What you are asked to do: Please count the lines in the records below that contain the string "screenshot", treating uppercase and lowercase as different, and reply with only that number.

(Data records)
--*--

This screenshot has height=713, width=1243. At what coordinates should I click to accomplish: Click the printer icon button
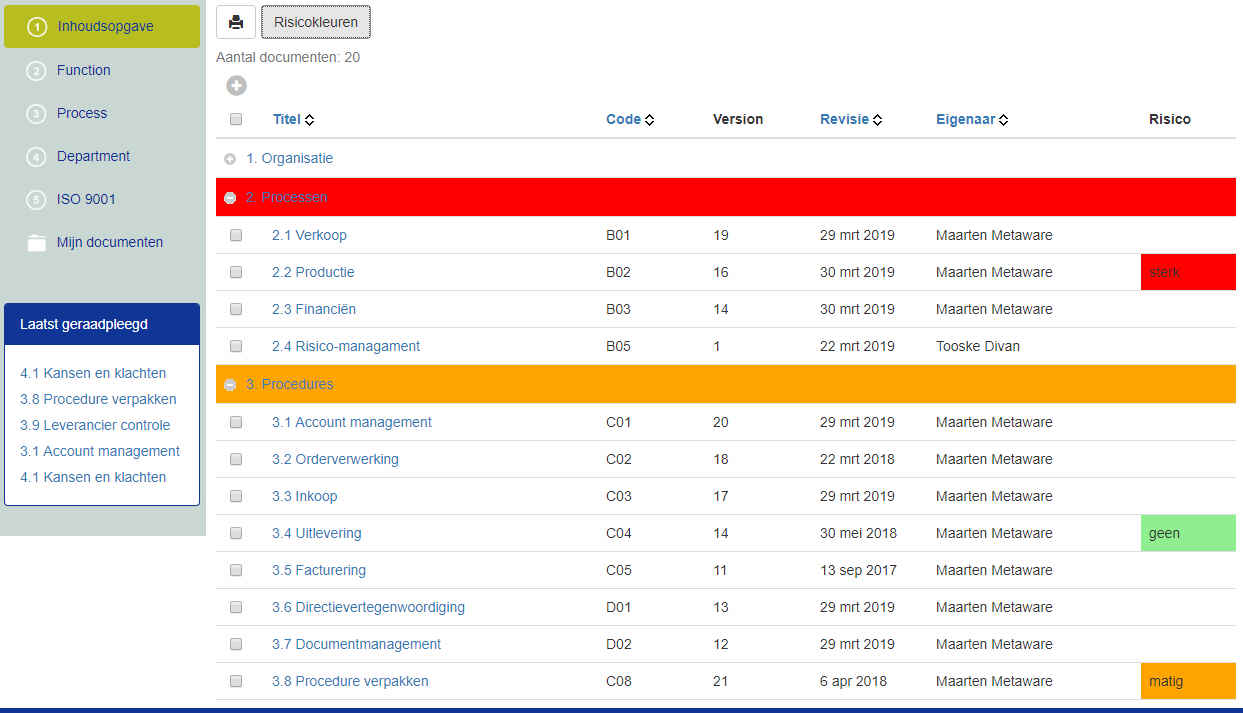click(236, 22)
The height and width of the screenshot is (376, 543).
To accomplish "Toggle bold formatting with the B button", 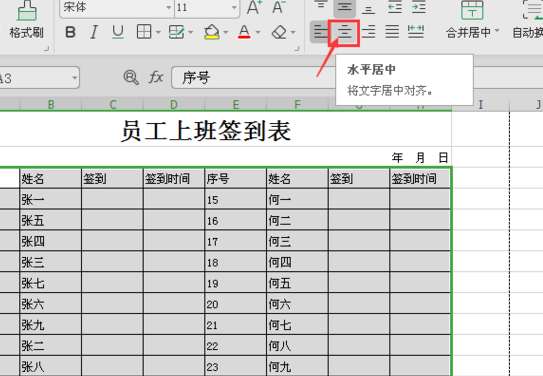I will [70, 33].
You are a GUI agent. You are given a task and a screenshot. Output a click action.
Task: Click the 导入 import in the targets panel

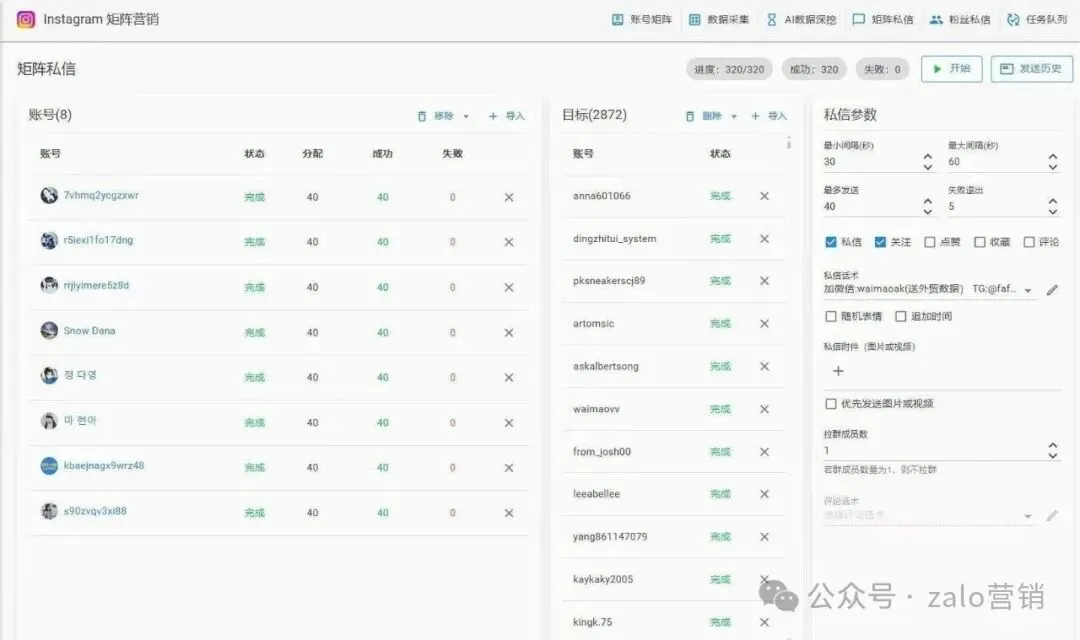coord(770,115)
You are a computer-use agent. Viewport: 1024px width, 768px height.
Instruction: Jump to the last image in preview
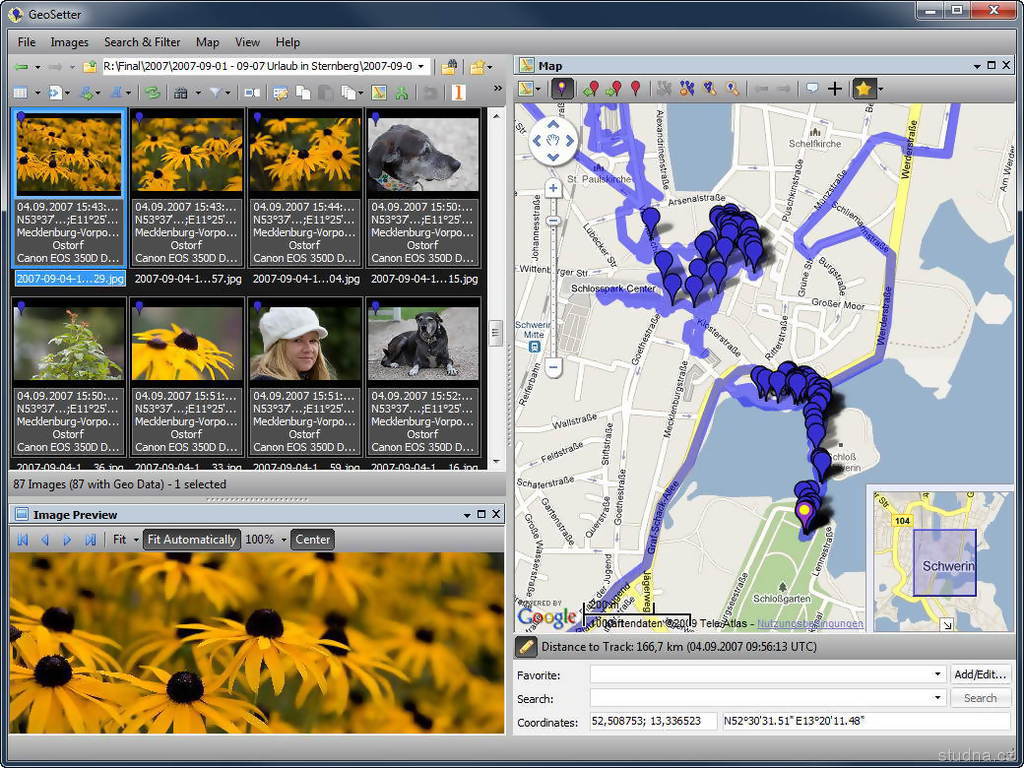click(x=91, y=540)
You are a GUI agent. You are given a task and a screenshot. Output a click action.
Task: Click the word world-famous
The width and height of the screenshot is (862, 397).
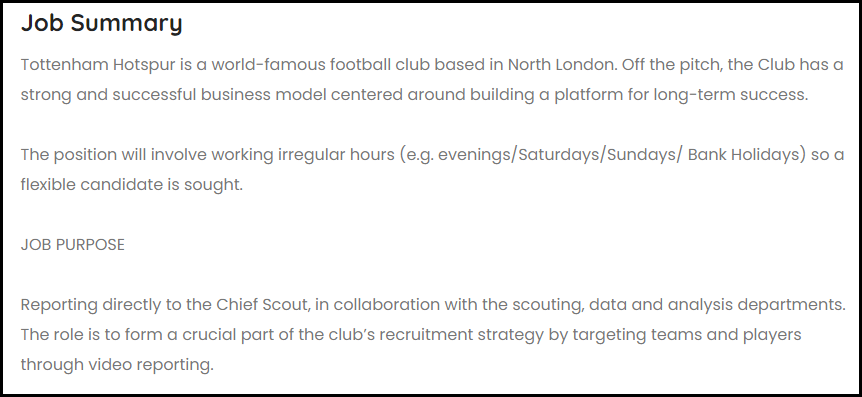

--*--

Task output: 5